Description of the task: Look through the records below for the line with "コラム (164, 1996)" and the line with "SHIMANO (218, 1167)", then return those lines and all lines between, exactly.

Entries taken from a collection:
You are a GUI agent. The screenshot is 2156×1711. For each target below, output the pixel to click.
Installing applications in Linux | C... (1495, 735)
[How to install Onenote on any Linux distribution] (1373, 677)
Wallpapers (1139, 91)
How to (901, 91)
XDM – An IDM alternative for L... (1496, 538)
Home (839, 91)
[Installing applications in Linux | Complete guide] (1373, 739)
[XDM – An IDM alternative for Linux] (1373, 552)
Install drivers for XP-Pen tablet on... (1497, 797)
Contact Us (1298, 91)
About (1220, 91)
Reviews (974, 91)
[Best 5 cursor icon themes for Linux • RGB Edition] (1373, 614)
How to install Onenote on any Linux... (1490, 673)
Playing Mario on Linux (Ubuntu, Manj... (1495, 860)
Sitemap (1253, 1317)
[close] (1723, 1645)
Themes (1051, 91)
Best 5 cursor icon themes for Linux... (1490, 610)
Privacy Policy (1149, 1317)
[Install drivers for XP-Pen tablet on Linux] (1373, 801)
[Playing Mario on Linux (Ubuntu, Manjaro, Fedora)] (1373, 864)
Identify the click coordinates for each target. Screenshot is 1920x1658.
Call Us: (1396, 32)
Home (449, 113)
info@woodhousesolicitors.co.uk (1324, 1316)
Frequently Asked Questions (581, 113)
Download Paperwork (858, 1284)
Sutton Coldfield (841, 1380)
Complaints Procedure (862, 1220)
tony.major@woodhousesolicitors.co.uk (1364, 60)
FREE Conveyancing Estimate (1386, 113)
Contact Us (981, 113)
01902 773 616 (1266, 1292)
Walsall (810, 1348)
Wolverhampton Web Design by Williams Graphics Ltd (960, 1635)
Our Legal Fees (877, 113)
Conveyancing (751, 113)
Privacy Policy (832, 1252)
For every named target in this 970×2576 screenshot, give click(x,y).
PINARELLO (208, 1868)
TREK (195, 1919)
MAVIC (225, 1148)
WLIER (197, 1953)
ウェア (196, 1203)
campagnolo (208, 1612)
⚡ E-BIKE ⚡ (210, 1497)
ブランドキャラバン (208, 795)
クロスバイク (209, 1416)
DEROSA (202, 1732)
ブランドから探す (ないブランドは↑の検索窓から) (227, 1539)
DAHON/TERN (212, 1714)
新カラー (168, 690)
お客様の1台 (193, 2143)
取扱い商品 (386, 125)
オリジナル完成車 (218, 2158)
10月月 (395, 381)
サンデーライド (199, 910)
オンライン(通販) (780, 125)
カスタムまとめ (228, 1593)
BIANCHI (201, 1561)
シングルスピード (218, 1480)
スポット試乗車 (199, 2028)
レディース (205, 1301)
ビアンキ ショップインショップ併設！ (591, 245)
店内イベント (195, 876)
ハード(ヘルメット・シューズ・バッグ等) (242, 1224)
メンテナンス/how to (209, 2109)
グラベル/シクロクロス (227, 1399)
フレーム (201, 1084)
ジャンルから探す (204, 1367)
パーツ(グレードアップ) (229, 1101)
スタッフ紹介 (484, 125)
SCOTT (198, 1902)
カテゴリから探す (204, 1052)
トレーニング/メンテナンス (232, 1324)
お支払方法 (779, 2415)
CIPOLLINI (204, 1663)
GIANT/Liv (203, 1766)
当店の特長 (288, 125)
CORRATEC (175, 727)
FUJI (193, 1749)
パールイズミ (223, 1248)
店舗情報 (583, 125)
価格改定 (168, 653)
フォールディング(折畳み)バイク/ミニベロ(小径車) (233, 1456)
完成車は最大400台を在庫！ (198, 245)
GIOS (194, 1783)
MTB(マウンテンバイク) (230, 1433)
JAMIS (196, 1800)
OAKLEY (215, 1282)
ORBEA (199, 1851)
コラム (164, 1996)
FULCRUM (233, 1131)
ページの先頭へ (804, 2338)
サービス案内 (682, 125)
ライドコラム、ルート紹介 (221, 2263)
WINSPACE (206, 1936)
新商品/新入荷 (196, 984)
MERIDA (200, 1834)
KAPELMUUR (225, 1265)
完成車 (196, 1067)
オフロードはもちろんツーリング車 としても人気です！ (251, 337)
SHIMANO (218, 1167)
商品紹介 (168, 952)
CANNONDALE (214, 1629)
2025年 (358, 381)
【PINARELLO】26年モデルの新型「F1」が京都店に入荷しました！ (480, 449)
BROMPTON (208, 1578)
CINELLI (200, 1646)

Answer to this task:
コラム (164, 1996)
FULCRUM (233, 1131)
ページの先頭へ (804, 2338)
サービス案内 (682, 125)
ライドコラム、ルート紹介 (221, 2263)
WINSPACE (206, 1936)
新商品/新入荷 (196, 984)
MERIDA (200, 1834)
KAPELMUUR (225, 1265)
完成車 (196, 1067)
オフロードはもちろんツーリング車 としても人気です！ (251, 337)
SHIMANO (218, 1167)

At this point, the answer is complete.